I had not realized Google killed Google Finance until this post -- the search replacement is abysmal.

Looks good! IEX API also has experimental support for websockets ;)

I'm not into stocks, but like the way you coded it. We don't see this sort of good examples that combines the old school simplicity and new JS / DOM API features.

hmm, while this is cool i am not sure if it is a full-fledged replacement for the Google Finance "portfolios" feature. That lets you add the number of stocks you own for each symbol and shows you an aggregate gain/loss per day, etc. That was the main reason i was using google finance.

I have now transitioned to my own Google Sheet with the "=GOOGLEFINANCE()" function for getting the stock data. Works pretty well.

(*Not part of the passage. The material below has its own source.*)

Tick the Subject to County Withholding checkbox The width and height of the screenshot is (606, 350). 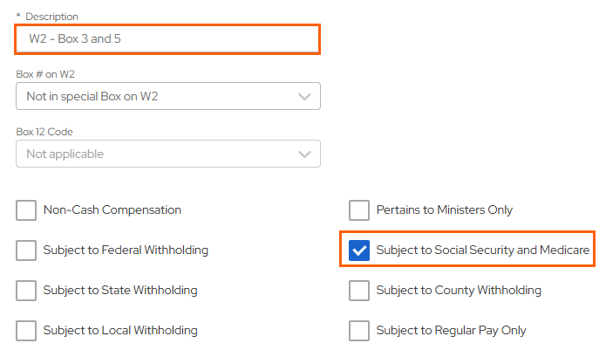coord(359,290)
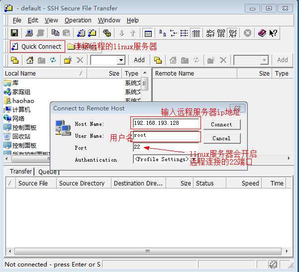The height and width of the screenshot is (272, 299).
Task: Click the Save floppy disk icon
Action: tap(14, 33)
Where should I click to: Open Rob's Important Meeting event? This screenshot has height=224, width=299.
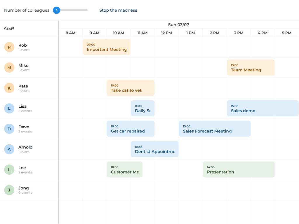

I'm no JS expert by any stretch but it seems pretty simple to add in code for that here. It'd be a chore to hard-code a big portfolio or one that trades frequently, though.

Very cool!

As everything is done client side how about adding some parsing of the URL #hash/?query to encode data of a portfolio? That way you could have a single statically hosted version serving multiple people. Could even have a portfolio builder page that generates the encoded URL.

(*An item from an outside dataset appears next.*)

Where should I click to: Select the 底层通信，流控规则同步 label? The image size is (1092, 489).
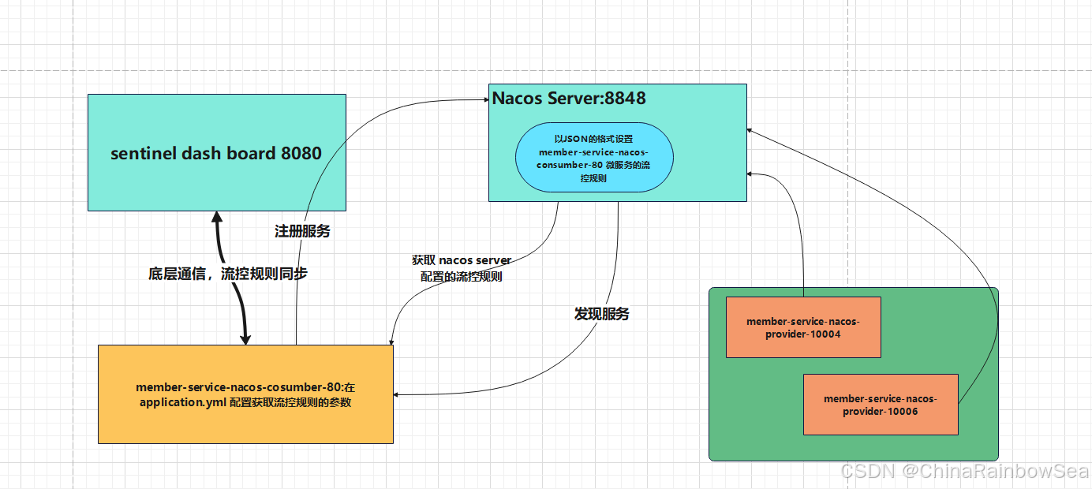228,273
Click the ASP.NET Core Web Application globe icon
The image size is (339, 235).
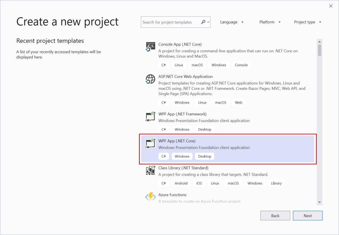coord(150,79)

Thanks, agreed this is a good idea and I added query param support here: https://github.com/toddwschneider/stocks/pull/4

But if a website uses JavaScript, how can you say it is static? IMHO, static is only Html+css...

In this context they mean you won't need anything more than a browser or basic HTTP server.

Aren't they referring to it being statically served?

Really cool! I love simple solutions like this.

Looks like it gets an html page from https://iextrading.com/apps/stocks/#/<stock> then scrapes it. Not really an API. Edit: ok, I'm wrong.

It uses the iex api. I have used the api before its really good.

Here is the code author uses to get data:

      const BASE_URL = 'https://api.iextrading.com/1.0/stock/market/batch';

        let url = `${BASE_URL}?types=quote&symbols=${symbols.join(',')}&filter=${filters.join(',')}`;

You might want to look at the code, serve that html page from your local machine and console.log(url) inside the updateDataForBatch(symbols, addTitle) function to see how it works.

That url is just used to build a link. It uses api.iextrading.com for the quote data

I would like to find something like this that is usable by Libreoffice Calc.

It looks like a simple html table, I think LibreOffice might be able to parse that. Else, it should be relatively trivial to change the output to e.g. csv which can be imported.

As for an alternative, and I don't know the options here, but maybe a plugin could be made that pulls the data into Calc itself.

Select all and copy-paste from the webpage http://toddwschneider.com/stocks/ in chrome into Libreoffice Calc is parsed as expected.

The demo site is cool, wonder if IEX will appreciate the thundering herd from HN though?